**** Supplied data ****

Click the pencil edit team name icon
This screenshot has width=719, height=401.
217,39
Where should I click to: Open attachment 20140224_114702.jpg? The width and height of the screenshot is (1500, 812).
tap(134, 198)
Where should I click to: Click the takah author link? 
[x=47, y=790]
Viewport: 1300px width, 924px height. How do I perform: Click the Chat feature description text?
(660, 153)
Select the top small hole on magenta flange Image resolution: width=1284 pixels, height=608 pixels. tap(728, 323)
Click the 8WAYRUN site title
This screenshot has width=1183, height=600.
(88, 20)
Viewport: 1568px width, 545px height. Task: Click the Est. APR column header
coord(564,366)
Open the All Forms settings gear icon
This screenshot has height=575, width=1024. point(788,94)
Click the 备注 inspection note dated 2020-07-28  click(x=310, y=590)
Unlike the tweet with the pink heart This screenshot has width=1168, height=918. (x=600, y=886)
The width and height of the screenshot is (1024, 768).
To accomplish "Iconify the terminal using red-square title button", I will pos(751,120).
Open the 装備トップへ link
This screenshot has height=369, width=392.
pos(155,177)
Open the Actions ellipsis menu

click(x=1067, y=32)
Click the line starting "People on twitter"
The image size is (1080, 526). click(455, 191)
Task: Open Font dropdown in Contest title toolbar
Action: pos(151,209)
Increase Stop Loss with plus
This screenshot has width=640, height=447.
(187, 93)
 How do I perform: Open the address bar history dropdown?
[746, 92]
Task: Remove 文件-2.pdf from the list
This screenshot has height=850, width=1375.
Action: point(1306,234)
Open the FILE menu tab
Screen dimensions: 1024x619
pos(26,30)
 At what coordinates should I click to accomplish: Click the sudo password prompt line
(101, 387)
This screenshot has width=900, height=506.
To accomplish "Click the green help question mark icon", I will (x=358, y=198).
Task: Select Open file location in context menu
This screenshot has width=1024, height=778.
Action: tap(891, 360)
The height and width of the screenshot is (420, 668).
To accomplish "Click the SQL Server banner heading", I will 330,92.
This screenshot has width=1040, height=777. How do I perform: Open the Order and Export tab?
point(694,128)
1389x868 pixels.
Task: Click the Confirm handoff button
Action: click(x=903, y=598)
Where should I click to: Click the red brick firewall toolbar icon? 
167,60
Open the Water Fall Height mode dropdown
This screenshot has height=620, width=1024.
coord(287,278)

****

Work to be completed: Pull every line containing the word "Select" out of the entries above.

Answer section:
Select the top small hole on magenta flange Image resolution: width=1284 pixels, height=608 pixels. tap(728, 323)
Task: Select Open file location in context menu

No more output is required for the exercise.